MEC e trabalhadores começam a debater a reconstrução da educação no país

Atuação política

Com trajetória marcante na área educacional do país, desde 2014 Neca ganhou destaque também na atuação política. Na época, ela foi uma das principais apoiadoras da agora ministra do Meio Ambiente Marina Silva, então candidata à Presidência da República. Ela foi uma das coordenadoras do plano de governo de Marina. E, assim como a própria candidata, também foi alvo de ataques de setores da esquerda, especialmente alguns abrigados no PT. “Desproporcional e injusto”, disse à época. 

Apesar dos percalços, a educadora lembrou da experiência como algo “muito rico” do ponto de vista pessoal.

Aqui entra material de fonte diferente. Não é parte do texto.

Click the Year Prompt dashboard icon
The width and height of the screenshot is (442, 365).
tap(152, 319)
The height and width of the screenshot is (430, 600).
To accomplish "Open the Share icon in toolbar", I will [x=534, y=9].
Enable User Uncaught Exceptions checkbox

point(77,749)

As divergências também foram superadas. “Me trouxe um olhar da política”, descreveu Neca a Juca Kfouri. Em 2022, assim como Marina, a socióloga declarou apoio à candidatura de Luiz Inácio Lula da Silva (PT) no segundo turno das eleições contra Jair Bolsonaro (PL), que buscava a reeleição. 

A escolha, de acordo com ela, se deu em defesa da democracia brasileira. “Eu acredito nela como um valor fundamental. E não é qualquer democracia. Mas uma democracia que traga esse olhar de combate às desigualdades, de equidade racial e de uma vida digna para todos”, explicou Neca. No final do ano passado, a socióloga foi um dos nomes convidados para atuar no grupo de trabalho da Educação durante o governo de transição. 

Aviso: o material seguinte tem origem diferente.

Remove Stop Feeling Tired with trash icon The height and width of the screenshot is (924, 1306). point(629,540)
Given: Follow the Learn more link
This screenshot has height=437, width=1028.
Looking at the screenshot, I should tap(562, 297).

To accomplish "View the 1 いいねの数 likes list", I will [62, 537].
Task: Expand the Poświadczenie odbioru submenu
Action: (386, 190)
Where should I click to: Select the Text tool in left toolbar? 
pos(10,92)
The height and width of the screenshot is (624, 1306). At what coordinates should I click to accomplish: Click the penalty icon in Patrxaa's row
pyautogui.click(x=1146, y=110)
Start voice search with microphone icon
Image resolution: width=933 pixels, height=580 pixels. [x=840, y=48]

‘Bolsonaro preferiu mentir no cercadinho do que governar’, diz Lula ao receber relatório final da transição

Experiência na transição

Ela deu detalhes sobre essa passagem que, em seu entendimento, foi o primeiro passo para a retomada da participação social na política institucional sob o novo governo Lula. Neca lembrou que, ao longo do período Bolsonaro, a sociedade civil, organizações sociais, sindicais e populares deixaram de ser ouvidas. 

“O principal objetivo do grupo (de transição) era mostrar os pontos cruciais, que precisavam de intervenção. Onde tinha que mudar com leis emergenciais para os primeiros 100 dias. Então foi um momento muito rico e importante para a sociedade começar a retomar e olhar o Brasil para o futuro”, disse Neca Setúbal.

“A gente passou quatro anos na resistência, sem conseguir pensar novas políticas. Porque o que sempre me incomodou muito (no governo Bolsonaro), era como a gente, enquanto sociedade civil e o Brasil democrático, estávamos reféns de uma agenda que não conseguíamos avançar. E a transição foi esse primeiro momento de escuta, de poder ouvir todo mundo, grupos diferentes, ideias diferentes. E a gente começar de novo a pensar um país para frente”, completou.